====== PROVIDED MATERIAL ======
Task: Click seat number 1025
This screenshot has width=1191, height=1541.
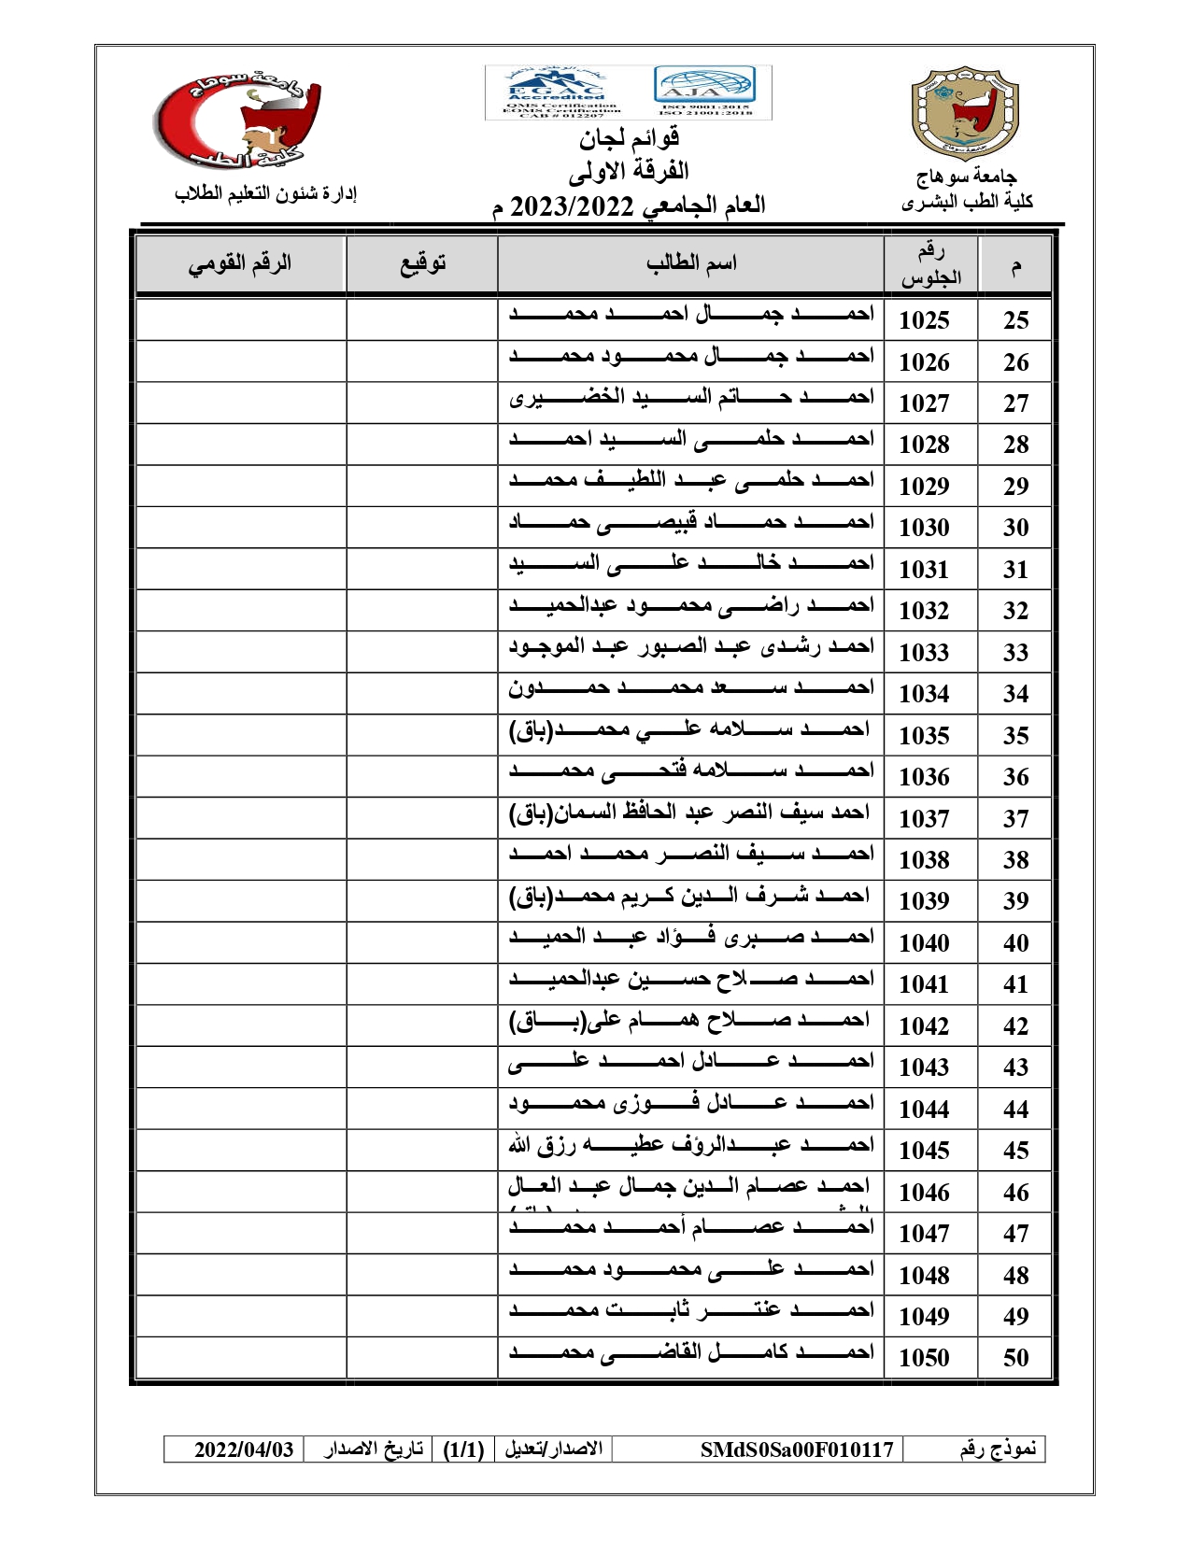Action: click(x=924, y=320)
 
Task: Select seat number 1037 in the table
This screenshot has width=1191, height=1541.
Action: click(x=924, y=819)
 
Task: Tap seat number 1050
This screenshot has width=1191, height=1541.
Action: click(x=924, y=1358)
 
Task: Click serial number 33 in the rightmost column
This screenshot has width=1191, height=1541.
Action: click(x=1015, y=653)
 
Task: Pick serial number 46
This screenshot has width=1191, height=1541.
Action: click(x=1015, y=1193)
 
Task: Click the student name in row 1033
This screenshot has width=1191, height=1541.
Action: click(x=691, y=646)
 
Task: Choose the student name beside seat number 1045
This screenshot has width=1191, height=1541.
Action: click(x=691, y=1145)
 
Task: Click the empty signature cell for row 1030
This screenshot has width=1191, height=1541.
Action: click(x=422, y=527)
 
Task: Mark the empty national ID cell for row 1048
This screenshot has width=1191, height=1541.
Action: click(x=241, y=1275)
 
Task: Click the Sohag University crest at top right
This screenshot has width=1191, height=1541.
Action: click(x=964, y=112)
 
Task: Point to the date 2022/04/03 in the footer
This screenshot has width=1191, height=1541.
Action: click(x=244, y=1449)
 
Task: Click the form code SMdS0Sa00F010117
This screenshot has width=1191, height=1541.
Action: click(x=797, y=1449)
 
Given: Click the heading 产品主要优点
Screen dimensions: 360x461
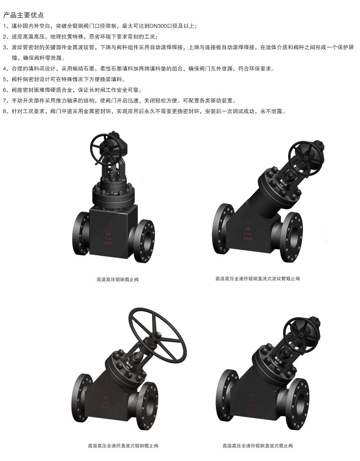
======
• WRITTEN TASK:
Switch every "seat number" in the records to "seat no." and keep everything else the same. Leave out the pictures.

• CORRECT RESULT:
Task: Click seat no. 1025
This screenshot has width=1191, height=1541.
Action: click(x=924, y=320)
 
Task: Select seat no. 1037 in the table
This screenshot has width=1191, height=1541.
Action: click(x=924, y=819)
 
Task: Tap seat no. 1050
This screenshot has width=1191, height=1541.
Action: click(x=924, y=1358)
 
Task: Click serial number 33 in the rightmost column
This screenshot has width=1191, height=1541.
Action: click(x=1015, y=653)
 
Task: Pick serial number 46
This screenshot has width=1191, height=1541.
Action: click(x=1015, y=1193)
 
Task: Click the student name in row 1033
This screenshot has width=1191, height=1541.
Action: click(x=691, y=646)
 
Task: Choose the student name beside seat no. 1045
This screenshot has width=1191, height=1541.
Action: click(x=691, y=1145)
 
Task: Click the empty signature cell for row 1030
This screenshot has width=1191, height=1541.
Action: click(x=422, y=527)
 
Task: Mark the empty national ID cell for row 1048
This screenshot has width=1191, height=1541.
Action: click(x=241, y=1275)
 
Task: Click the Sohag University crest at top right
This screenshot has width=1191, height=1541.
Action: click(x=964, y=112)
 
Task: Point to the date 2022/04/03 in the footer
This screenshot has width=1191, height=1541.
Action: click(x=244, y=1449)
 
Task: Click the form code SMdS0Sa00F010117
This screenshot has width=1191, height=1541.
Action: click(x=797, y=1449)
 
Given: Click the heading 产品主要优点
Screen dimensions: 360x461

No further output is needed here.